Anyway if that sounds good to you, then I can set up a user on the same machine I'm running my fedi node on, and install gos there. I'd get your SSH public key loaded into this user so you could access it too, and I'd set up port forwarding on my router so the port got sent to the server inside my home network. On the machine I'd start by running it inside a tmux session since that's the easiest to set up, and then once it was working satisfactorily I'd probably switch over to running it as a background service using systemd or something so that it would automatically get brought back up if the machine restarted.

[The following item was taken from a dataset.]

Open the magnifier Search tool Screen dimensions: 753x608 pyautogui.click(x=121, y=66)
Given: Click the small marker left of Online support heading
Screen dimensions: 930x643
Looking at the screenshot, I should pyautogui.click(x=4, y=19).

For mega bonus points, we'd set up gos so it could be administered entirely within the MUD itself by admin accounts; for instance with pengbot, my irc bot, it's able to pull in new versions of Fennel and load code against them at runtime just by a few commands without having to log into the system running it to update it. If we could build gos in such a resilient way that it could live update itself from the inside, that would be pretty sweet! But maybe that's getting ahead of ourselves.

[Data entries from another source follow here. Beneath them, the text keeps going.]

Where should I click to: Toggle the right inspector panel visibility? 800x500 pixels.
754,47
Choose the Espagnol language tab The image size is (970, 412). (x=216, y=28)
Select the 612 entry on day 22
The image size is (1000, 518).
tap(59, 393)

If you'd rather not run it on my hardware we could look into the free tier offerings of various commercial service providers; Heroku discontinued their free tier but there are others that have stepped up to fill the gap. I'd have to do a lil research but if you'd prefer going this route I'll see what I can come up with.

emsenn commented 2 years ago

That sorta uptime would work just fine by me; thanks! I'll try and commit what I have this evening, but if I don't I probably won't get around to it until monda.

technomancy commented 2 years ago

OK! It's up and running at code.technomancy.us on port 4242. We'll need to get it a better domain name. I can make a new subdomain on hagelb.org or technomancy.us but you probably want something different for this I'd guess? Let me know if you have an idea for a better domain.

I also have it set up so you can SSH in: ssh -p 42942 code.technomancy.us; it's currently configured to accept the keys you have uploaded to your github account; feel free to add whatever other entries to ~/.ssh/authorized_keys once you log in, or if you have trouble logging in, let me know. Password login is disabled, so it's keys only. The server is running inside a tmux session, so once you log in, run tmux a and you can see the server running.

To do an update, you can C-z n to switch to the next tmux window, git pull there, then C-z p to get back to the first window, C-c to stop the server, and make run to start it up again.

emsenn commented 2 years ago

Thank you for these super-easy-to-follow instructions!

We actually have gaz.community as a domain, so if you let me know the IP to point to I can set up mud.gaz.community!

I've also gotten in the habit of setting up the webclient Grapevine - https://grapevine.haus but that can only connect to an IP(4 or 6) not hostname, so I'm not sure if your setup would let that work.

technomancy commented 2 years ago

Oh right; totally spaced on the fact that there's already a gaz.community domain. Pointing mud.gaz.community to this IP would work, but it would mean that every time the IP changed, we'd have to change that one as well as my existing one. If you can set up mud.gaz.community to be a CNAME that points to technomancy.mooo.com (yes, three Os; that's not a typo) then my existing scripts to update the mooo one will automatically be reflected by mud.gaz.community.

It should be OK to use grapevine but it'd be up to the users to look up the IP every time they connect, and they might get confused when one IP works for like three months and then suddenly changes. It's probably fine for more technical folk, but more technical folk are more likely not to need a web client.

emsenn commented 2 years ago

With grapevine, the mud admin sets up that sort of stuff, and then clients can just go to something like https://grapevine.haus/games/MarMUD

So I'd have to update the configuration when your IP changes, but otherwise it's real simple for them - just bring their browser (even phone browser) to the right page. Figure folk can ping me on Twitter if it's down, then i can check the ip that technomancy.mooo.com points to, update it, and let folk know its back up?

Seems good enough for the vibe of needs I'm getting: make it trivial to connect, even if its not up all the time.